##### TEXT PROVIDED
Scala, a general-purpose, object-oriented, functional language for the
JVM, is the brainchild of Martin Odersky, a professor at Ecole
Polytechnique Fédérale de Lausanne (EPFL). In the first part of a
multi-part interview series, Martin Odersky discusses Scala's history
and origins with Artima's Bill Venners.
Discovering a fascination with compilers
Bill Venners: Let's start at the beginning. How did you
first become involved
with programming languages?
Martin Odersky: My favorite subject was always
compilers and
programming languages. When I first discovered what a compiler was, as
an undergrad in 1980, I immediately wanted to build one. The only
computer I could remotely afford at the time would have been a
Sinclair ZX 80 which had one kilobyte of RAM. I was very close to
giving it a try, but, fortunately, soon after got access to a much
more powerful machine, an Osborne-1. It was the world's first
“portable” (meaning luggable) computer, and it looked remotely like
a sewing machine tilted by 90 degrees. It had a five-inch screen which
displayed 52 tiny characters per line. But it also had a very
impressive 56 usable kilobytes of RAM and two floppy drives of 90K
each.
##########
##### SUPPLIED DATA
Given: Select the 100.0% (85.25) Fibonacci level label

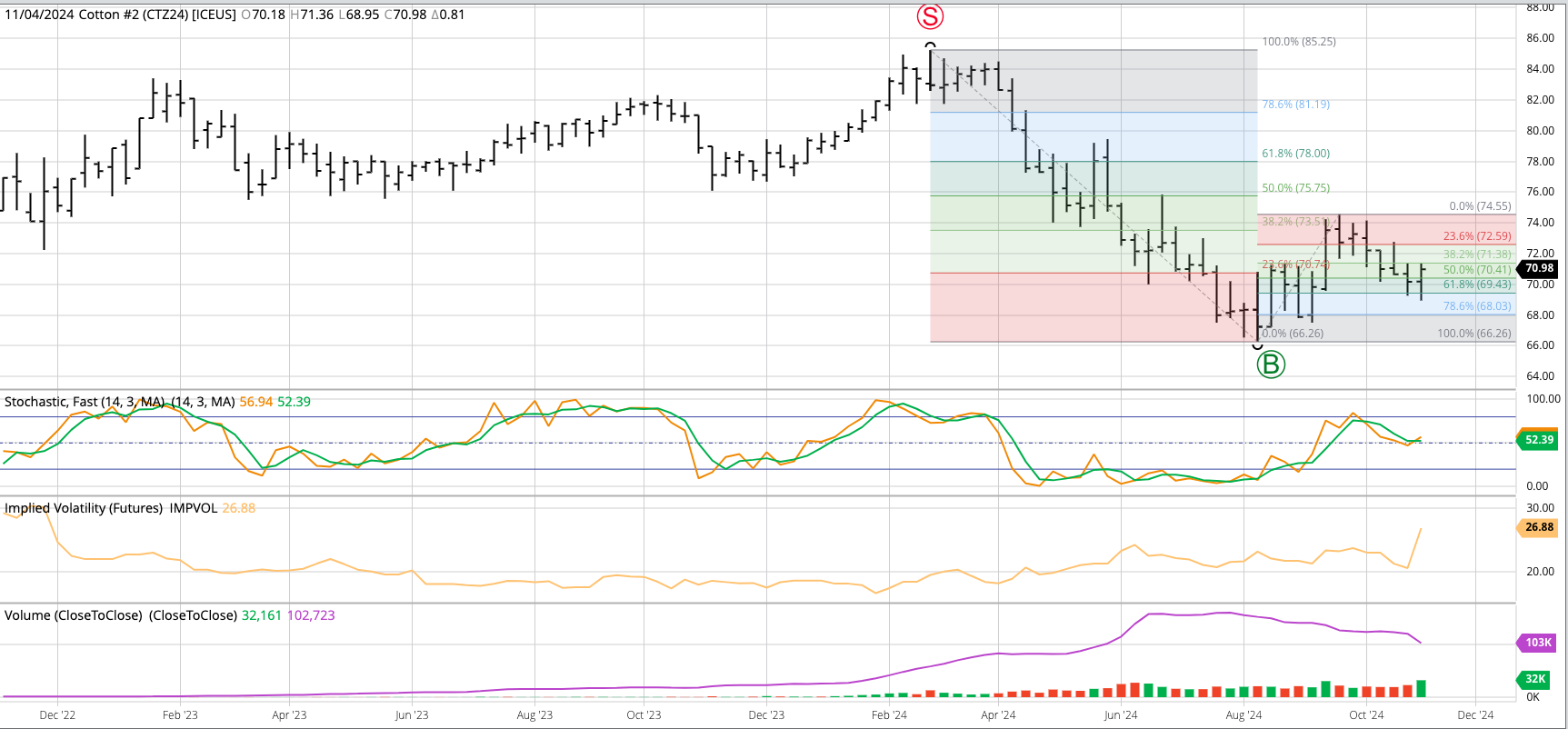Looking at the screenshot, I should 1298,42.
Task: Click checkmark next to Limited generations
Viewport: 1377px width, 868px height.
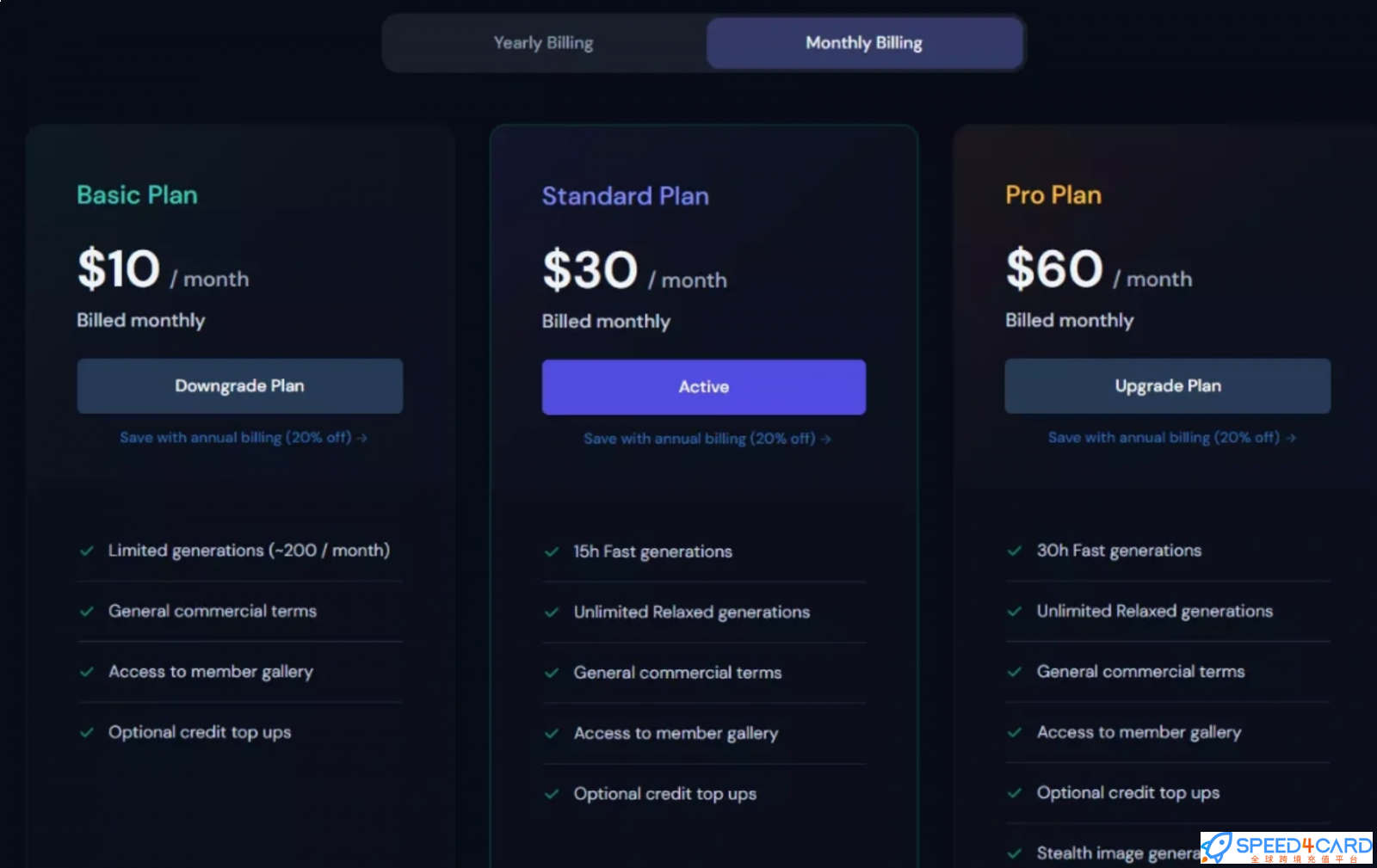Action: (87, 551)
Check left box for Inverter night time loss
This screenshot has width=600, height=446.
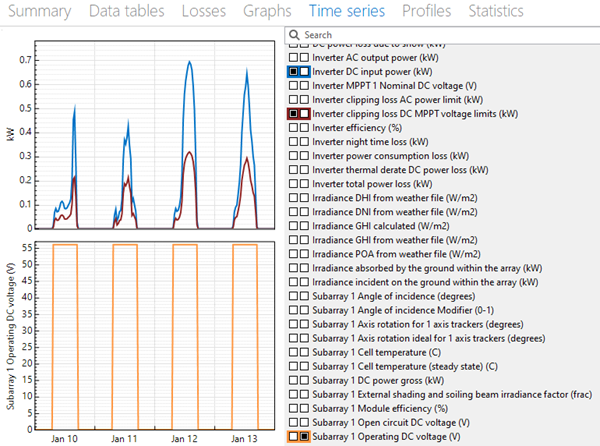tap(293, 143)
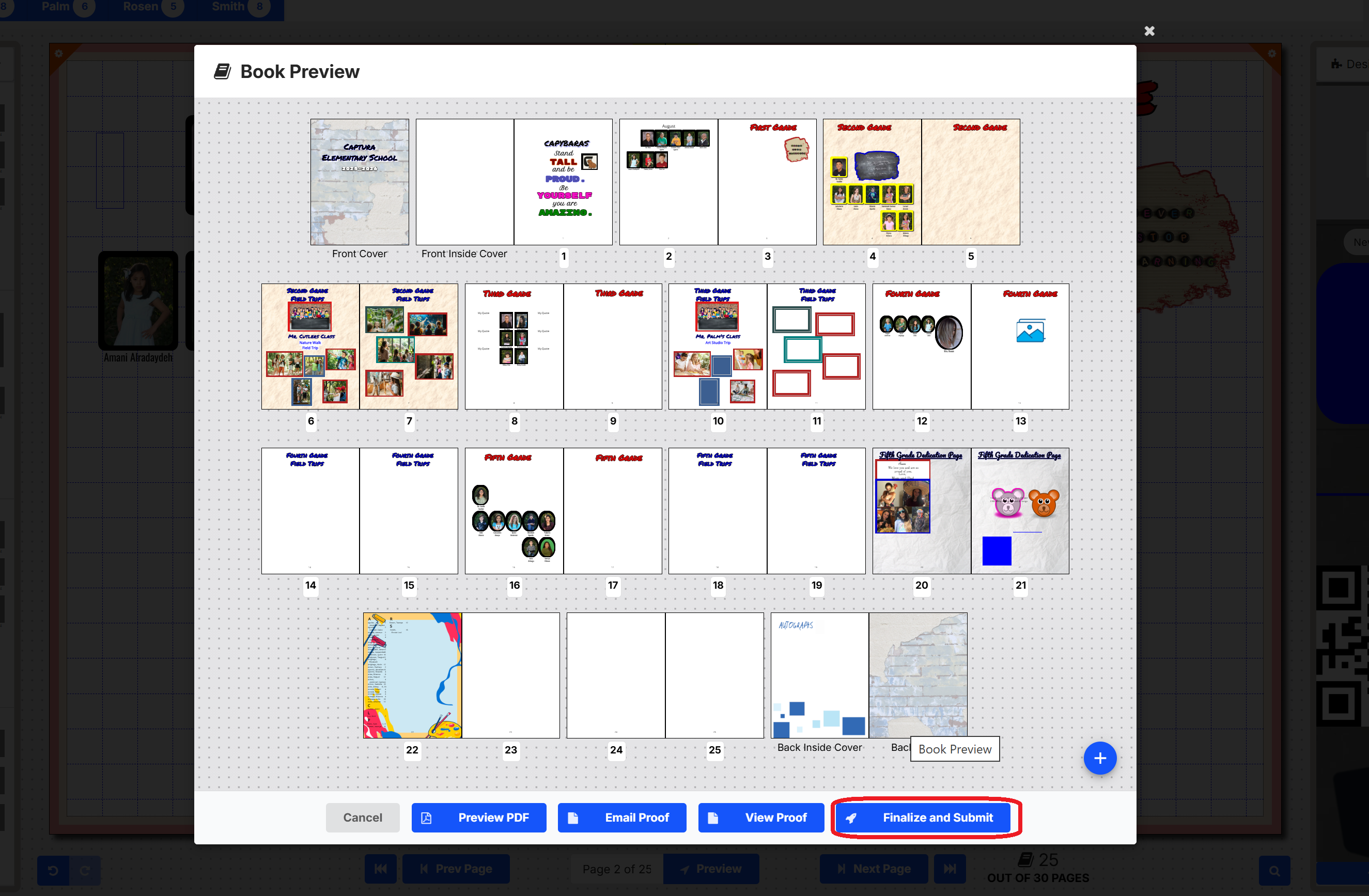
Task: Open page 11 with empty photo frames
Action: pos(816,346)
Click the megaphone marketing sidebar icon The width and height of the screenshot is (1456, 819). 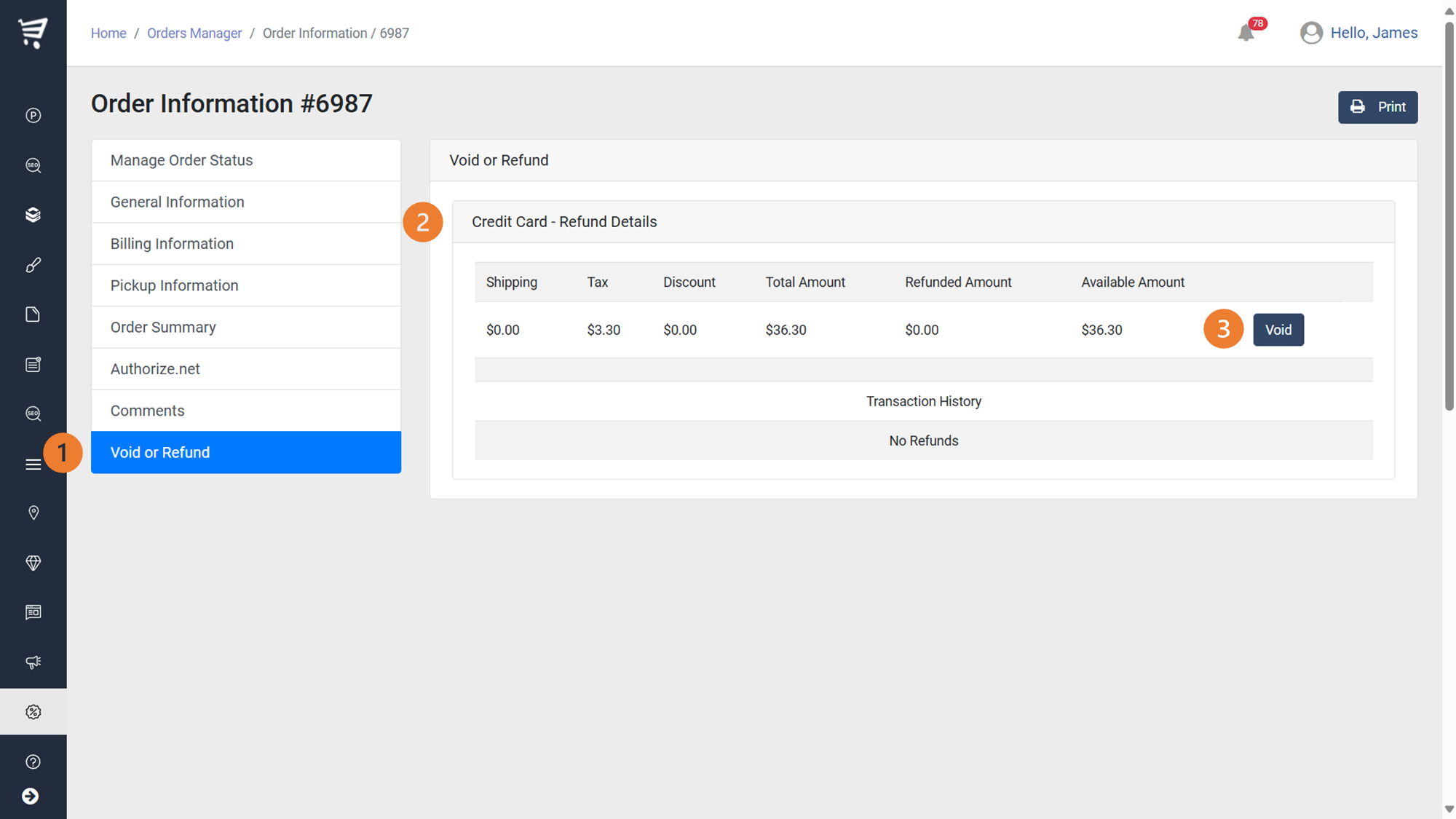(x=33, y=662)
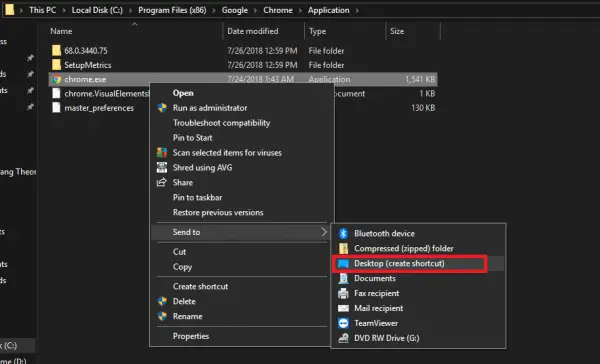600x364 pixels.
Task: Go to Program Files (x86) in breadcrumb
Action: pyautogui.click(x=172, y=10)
##########
## PROBLEMS TO WORK ON
1. Repeat the stretch of the Scala interview from "Scala, a general-purpose, object-oriented, functional" through "Artima's Bill Venners." word for word.
2. Extract each line of the listing that contains the string "Task", treating uppercase and lowercase as different.
The interview text and the listing come from separate, unrelated sources.

## LIST OF SOLUTIONS
1.
Scala, a general-purpose, object-oriented, functional language for the
JVM, is the brainchild of Martin Odersky, a professor at Ecole
Polytechnique Fédérale de Lausanne (EPFL). In the first part of a
multi-part interview series, Martin Odersky discusses Scala's history
and origins with Artima's Bill Venners.

2.
Task: Click checkmark next to Limited generations
Task: Open page 11 with empty photo frames
Task: Go to Program Files (x86) in breadcrumb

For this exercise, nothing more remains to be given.